The UC-based team will report its findings June 18, 2012, at the American Society for Microbiology meeting in San Francisco.
For this study, Adhikari and UC postdoctoral fellow Eric Kettleson, PhD, analyzed samples collected from 42 homes from the Cincinnati Childhood Allergy and Air Pollution Study, a National Institute of Environmental Health Sciences-funded project examining the long-term effects of environmental exposures on respiratory health and allergy development in children.
Included homes fell into one of two categories--"high mold" or "low mold"--based on previously reported environmental relative moldiness index (ERMI), a DNA-based mold level analysis tool developed by the U.S. Environmental Protection Agency (EPA) that combines results of the analysis of 36 different types of mold into one index to describe a home's cumulative mold burden.

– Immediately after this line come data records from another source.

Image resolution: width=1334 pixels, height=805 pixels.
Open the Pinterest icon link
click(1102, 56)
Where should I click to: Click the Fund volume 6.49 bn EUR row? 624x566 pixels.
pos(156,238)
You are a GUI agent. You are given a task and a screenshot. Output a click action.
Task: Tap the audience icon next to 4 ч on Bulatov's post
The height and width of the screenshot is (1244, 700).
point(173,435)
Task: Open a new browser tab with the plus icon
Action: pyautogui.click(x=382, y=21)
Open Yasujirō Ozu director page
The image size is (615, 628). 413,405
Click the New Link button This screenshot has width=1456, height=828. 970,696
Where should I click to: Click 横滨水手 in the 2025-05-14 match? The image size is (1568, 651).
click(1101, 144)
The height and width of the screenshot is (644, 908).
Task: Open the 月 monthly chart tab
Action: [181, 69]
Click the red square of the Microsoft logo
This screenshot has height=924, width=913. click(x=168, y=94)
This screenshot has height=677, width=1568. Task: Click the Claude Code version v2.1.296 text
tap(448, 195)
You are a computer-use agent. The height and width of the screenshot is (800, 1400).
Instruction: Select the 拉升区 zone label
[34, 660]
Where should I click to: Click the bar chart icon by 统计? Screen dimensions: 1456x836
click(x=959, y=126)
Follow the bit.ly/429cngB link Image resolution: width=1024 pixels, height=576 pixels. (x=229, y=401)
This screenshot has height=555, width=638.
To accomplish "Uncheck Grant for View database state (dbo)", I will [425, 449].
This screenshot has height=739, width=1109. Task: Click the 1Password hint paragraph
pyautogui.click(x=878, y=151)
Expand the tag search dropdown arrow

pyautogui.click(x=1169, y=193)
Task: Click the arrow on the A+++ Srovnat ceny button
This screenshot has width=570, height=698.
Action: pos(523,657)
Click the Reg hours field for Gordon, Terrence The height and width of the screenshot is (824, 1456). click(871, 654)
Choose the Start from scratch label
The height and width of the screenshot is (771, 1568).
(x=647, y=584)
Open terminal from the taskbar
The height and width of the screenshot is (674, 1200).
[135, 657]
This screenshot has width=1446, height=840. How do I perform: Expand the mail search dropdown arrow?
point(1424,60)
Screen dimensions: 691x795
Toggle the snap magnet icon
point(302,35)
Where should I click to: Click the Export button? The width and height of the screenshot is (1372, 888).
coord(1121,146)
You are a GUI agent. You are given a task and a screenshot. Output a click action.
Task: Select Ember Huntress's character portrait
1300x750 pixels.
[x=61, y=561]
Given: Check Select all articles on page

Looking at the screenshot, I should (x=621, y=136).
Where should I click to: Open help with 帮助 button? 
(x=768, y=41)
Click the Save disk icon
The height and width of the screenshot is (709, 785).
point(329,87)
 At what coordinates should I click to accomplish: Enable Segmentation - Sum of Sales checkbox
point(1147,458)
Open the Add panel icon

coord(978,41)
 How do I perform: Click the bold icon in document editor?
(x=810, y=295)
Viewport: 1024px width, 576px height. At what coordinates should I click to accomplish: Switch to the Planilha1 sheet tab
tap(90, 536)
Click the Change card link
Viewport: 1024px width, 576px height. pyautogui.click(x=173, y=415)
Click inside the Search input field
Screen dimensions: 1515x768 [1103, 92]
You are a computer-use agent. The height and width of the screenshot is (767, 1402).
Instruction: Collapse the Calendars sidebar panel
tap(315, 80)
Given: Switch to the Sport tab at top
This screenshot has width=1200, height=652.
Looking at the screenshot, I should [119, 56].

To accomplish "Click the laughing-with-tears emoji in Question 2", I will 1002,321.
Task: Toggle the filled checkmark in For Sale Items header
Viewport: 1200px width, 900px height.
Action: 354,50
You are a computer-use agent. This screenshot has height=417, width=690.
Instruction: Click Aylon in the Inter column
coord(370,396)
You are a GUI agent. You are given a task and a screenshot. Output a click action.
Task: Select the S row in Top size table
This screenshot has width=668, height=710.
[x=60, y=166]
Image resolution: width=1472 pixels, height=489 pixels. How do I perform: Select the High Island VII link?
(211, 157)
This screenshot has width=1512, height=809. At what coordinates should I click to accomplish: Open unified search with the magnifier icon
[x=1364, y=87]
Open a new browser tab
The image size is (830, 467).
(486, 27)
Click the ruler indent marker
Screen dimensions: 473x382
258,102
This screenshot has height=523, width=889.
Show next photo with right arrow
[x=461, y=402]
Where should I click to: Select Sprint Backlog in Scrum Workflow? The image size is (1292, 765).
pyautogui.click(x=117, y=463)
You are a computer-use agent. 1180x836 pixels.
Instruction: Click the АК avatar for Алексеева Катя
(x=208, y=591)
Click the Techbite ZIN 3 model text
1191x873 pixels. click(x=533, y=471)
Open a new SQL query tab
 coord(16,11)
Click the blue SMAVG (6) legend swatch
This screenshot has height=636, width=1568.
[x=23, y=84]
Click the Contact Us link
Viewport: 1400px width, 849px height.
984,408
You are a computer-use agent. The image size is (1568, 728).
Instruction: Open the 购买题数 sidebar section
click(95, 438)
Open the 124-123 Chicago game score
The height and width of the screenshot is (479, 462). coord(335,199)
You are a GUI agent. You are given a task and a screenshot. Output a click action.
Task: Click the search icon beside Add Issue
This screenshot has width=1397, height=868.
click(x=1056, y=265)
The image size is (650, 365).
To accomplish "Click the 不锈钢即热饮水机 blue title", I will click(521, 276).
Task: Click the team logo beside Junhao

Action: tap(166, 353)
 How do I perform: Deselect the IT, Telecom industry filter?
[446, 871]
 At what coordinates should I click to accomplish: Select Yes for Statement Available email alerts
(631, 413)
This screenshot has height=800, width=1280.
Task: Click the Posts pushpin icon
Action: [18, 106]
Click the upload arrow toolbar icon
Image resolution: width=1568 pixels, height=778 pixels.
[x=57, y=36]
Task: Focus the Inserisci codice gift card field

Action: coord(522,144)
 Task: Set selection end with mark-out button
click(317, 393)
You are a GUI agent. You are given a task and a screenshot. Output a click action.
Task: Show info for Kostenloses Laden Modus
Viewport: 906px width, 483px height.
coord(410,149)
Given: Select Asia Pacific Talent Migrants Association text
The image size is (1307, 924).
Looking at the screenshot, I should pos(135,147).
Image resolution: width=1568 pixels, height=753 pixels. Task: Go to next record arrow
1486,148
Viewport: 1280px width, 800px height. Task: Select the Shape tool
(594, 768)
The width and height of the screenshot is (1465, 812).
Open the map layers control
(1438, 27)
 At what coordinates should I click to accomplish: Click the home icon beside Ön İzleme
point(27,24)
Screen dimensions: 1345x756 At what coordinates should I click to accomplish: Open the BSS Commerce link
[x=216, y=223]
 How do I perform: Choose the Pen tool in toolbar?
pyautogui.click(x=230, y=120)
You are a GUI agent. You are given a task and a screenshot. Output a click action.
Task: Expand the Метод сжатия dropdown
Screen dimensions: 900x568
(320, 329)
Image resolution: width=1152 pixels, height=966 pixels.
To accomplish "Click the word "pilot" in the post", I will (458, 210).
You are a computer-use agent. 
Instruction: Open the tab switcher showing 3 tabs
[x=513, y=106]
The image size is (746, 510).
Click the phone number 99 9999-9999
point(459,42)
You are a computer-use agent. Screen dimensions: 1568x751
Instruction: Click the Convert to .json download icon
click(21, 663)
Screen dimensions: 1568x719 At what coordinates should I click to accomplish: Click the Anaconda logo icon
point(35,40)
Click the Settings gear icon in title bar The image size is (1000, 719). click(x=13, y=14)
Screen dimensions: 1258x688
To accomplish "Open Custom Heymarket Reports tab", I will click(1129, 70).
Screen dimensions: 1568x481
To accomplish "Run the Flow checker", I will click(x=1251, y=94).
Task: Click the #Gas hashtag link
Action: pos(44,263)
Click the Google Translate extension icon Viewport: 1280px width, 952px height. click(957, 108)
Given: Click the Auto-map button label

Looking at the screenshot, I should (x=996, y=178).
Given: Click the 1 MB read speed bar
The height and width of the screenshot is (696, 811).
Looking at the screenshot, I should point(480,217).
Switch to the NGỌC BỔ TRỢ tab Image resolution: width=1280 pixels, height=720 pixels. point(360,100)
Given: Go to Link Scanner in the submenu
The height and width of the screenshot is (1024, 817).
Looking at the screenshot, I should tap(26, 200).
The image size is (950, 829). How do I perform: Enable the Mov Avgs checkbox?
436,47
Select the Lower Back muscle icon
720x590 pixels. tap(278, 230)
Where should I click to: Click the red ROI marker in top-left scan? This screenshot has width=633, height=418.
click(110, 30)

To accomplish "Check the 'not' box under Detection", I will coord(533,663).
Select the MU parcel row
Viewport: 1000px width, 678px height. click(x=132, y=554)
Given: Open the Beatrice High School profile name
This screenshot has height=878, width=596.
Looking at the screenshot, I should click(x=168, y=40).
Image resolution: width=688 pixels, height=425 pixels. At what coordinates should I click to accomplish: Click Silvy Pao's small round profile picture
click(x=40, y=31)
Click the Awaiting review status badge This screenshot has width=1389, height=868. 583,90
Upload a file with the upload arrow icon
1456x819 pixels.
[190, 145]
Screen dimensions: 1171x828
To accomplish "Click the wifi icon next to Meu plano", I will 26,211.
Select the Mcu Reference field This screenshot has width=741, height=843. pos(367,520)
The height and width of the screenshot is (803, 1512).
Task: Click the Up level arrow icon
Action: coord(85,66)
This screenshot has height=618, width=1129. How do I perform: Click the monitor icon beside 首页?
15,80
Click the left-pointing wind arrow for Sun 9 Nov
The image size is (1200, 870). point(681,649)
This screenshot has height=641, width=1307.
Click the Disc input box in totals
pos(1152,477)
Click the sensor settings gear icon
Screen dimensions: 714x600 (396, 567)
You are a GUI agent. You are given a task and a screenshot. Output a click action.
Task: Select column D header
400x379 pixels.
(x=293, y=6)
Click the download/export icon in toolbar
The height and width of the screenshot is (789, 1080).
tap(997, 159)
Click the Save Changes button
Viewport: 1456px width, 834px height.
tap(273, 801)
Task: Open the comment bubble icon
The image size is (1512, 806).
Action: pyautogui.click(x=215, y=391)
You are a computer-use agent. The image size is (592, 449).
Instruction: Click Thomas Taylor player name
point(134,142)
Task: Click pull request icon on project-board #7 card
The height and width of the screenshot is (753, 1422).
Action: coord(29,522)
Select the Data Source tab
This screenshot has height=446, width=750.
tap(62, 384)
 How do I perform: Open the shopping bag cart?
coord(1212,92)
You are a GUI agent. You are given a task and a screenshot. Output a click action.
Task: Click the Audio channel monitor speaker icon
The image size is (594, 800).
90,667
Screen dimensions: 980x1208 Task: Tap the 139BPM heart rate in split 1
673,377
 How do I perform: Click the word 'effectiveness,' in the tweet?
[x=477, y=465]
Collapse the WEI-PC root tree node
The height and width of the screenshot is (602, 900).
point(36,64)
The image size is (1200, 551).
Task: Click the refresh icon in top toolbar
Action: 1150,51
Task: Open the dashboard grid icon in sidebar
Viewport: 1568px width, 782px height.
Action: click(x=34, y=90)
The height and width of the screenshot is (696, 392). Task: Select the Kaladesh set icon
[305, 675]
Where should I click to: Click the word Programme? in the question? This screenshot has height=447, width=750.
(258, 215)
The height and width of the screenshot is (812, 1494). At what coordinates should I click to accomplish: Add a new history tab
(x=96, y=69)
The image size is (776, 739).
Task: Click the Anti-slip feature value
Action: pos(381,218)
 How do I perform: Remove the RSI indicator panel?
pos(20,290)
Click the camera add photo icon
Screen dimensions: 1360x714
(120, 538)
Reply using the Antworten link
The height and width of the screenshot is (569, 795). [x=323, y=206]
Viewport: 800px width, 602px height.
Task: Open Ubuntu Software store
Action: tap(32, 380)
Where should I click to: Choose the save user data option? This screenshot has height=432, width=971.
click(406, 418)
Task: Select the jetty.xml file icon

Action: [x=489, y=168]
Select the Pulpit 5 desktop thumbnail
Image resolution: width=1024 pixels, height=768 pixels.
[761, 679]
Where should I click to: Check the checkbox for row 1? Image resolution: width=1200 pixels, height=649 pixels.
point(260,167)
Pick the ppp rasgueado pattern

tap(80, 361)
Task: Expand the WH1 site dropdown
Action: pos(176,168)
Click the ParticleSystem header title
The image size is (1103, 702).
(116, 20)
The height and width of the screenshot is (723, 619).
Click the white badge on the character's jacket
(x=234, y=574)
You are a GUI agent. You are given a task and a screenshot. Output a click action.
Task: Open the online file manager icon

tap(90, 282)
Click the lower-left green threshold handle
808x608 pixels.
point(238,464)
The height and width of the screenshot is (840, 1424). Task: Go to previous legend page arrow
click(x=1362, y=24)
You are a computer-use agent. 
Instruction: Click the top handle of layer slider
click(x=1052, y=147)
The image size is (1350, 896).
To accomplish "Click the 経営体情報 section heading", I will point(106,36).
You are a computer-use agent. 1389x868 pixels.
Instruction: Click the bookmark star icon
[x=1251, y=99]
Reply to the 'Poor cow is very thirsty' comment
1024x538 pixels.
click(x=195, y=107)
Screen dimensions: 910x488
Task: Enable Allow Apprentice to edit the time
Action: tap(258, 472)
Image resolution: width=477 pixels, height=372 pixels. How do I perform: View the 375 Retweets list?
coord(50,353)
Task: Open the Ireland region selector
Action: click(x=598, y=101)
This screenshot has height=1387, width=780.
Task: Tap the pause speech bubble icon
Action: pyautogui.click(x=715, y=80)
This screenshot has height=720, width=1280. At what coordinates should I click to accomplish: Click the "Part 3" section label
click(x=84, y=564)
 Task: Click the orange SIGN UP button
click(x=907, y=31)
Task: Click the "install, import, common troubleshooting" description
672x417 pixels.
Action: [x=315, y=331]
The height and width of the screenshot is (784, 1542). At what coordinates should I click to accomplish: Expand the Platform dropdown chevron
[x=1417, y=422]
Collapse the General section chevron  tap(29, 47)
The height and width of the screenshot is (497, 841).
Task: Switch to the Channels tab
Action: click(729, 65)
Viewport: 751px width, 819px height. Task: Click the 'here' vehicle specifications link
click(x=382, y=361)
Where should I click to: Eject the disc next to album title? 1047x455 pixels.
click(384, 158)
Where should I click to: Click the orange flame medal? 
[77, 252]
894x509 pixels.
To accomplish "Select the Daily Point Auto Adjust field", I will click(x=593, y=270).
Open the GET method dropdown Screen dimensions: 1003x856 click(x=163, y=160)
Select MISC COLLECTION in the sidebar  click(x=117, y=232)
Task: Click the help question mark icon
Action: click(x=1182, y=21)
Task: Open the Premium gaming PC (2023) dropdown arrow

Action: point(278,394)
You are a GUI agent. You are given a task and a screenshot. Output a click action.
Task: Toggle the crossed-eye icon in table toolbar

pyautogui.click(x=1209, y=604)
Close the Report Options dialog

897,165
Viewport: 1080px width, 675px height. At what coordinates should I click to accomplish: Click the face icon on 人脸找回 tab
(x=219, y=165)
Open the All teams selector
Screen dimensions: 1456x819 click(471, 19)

The team then compared the ERMI values and types of bacteria found in both high- and low-mold homes in an effort to better understand the environmental sources and home characteristics that influence indoor bacterial contamination.
They found strong correlations between Mycobacterium and visible mold and also between Stenotrophomonas and environmental relative moldiness index.
"Stenotrophomonas maltophilia--an emerging multidrug-resistant global opportunistic pathogen--was isolated from numerous environmental sources. Surprisingly, it was never assessed quantitatively in indoor home environments-- especially in water damaged homes where this can be a real concern and may cause inhalation exposure risks to occupants. Stenotrophomonas maltophilia is the first bacterial species associated with higher ERMI values in homes," adds Kettleson.
Co-authors of this study include Stephen Vesper, PhD, of the U.S. Environmental Protection Agency (EPA); and Tiina Reponen, PhD, Sergey Grinshpun, PhD, and Sudhir Kumar, PhD of the Department of Environmental Health.
This study was partially funded by the U.S. Department of Housing and Urban Development, National Institute of Environmental Health Sciences and U.S. Environmental Protection Agency's Office of Research.